Among 71 neuroblastomas, Sausen et al. (2013) identified chromosomal deletions and sequence alterations of the chromatin remodeling genes ARID1A (603024) and ARID1B (614556) in 8 (11%); these were associated with early treatment failure and decreased survival.

Using a combination of whole-exome, genome, and transcriptome sequencing as part of the Therapeutically Applicable Research to Generate Effective Treatments (TARGET) initiative, Pugh et al. (2013) studied 240 individuals with neuroblastoma and reported a low median exonic mutation frequency of 0.60 per Mb (0.48 nonsilent) and notably few recurrently mutated genes in these tumors. Genes with significant somatic mutation frequencies included ALK (105590) (9.2% of cases), PTPN11 (176876) (2.9%), ATRX (300032) (2.5%, and an additional 7.1% had focal deletions), MYCN (1.7%, causing a recurrent P44L alteration), and NRAS (0.83%). Rare, potentially pathogenic germline variants were significantly enriched in ALK, CHEK2 (604373), PINK1 (608309), and BARD1 (601593).

History

Morell et al. (1977) noted association between neuroblastoma and an uncommon immunoglobulin Gm phenotype.

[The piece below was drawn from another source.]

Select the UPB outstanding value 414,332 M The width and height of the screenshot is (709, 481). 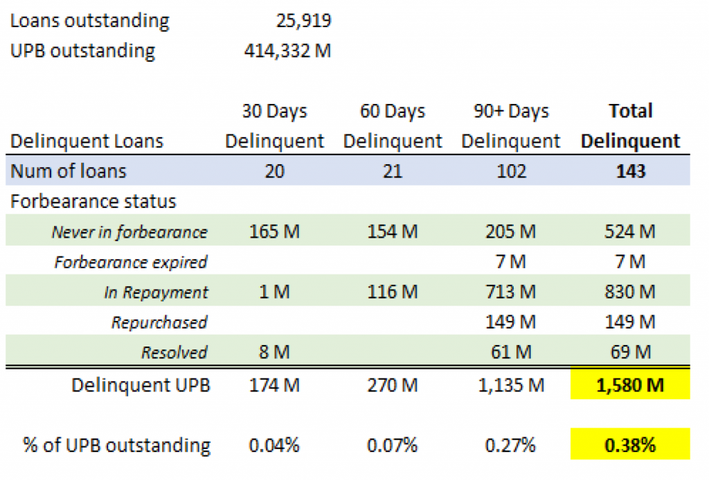click(287, 51)
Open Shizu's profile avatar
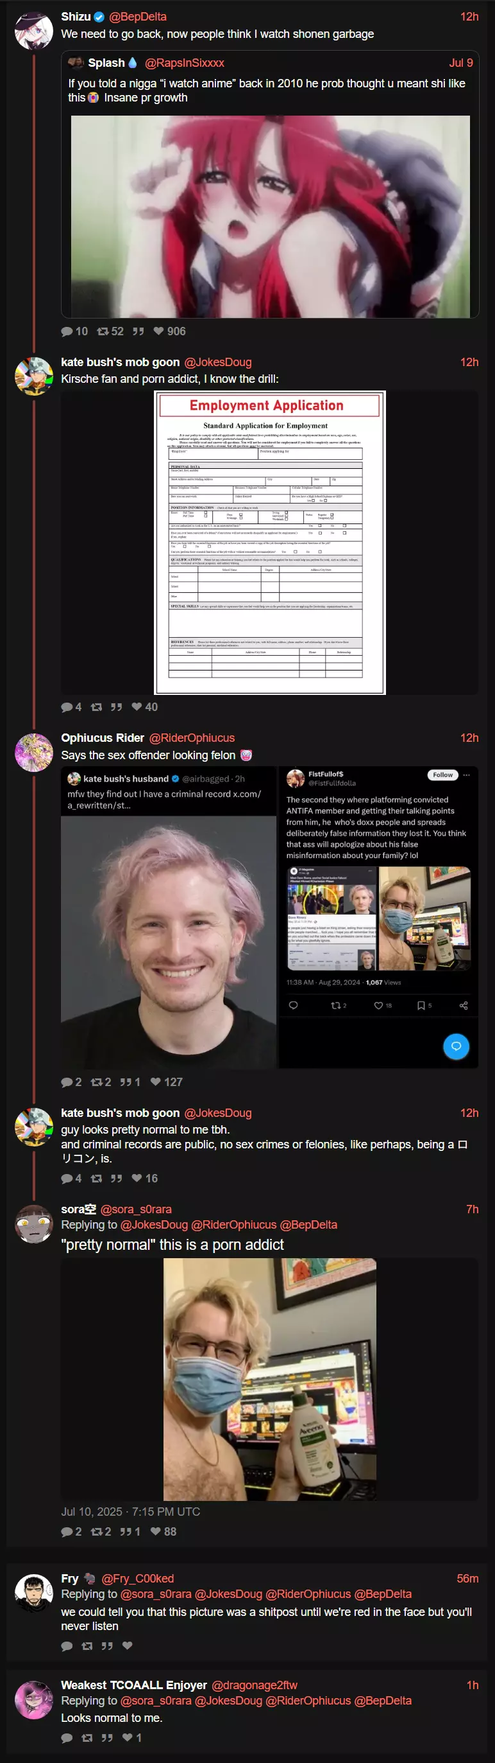 [x=34, y=30]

Fairchild et al. (1979) described a 29-year-old woman who had neuroblastoma during infancy, developed an extraadrenal pheochromocytoma at age 16 years, with subsequent hepatic recurrence, and was found to have multifocal renal cell carcinoma. Renal cell carcinoma and pheochromocytoma are combined in the von Hippel-Lindau syndrome (VHL; 193300), but there was no evidence in this patient or her family. The association of pheochromocytoma and neuroblastoma had, it seemed, not been previously noted. Schimke et al. (2010) reported 2 sibs of the patient reported by Fairchild et al. (1979) who developed paraspinal paragangliomas in adulthood, and a cousin of these sibs who died of metastatic renal cell carcinoma and had a history of a benign paraaortic paraganglioma. Genetic analysis identified a heterozygous mutation in the SDHB gene (V140F; 185470.0016), consistent with paragangliomas-4 (PGL4; 115310). There were 2 unaffected family members, suggesting decreased penetrance or a 'leaky' mutation. Schimke et al. (2010) noted the importance of family history in elucidating the etiology of this inherited disorder.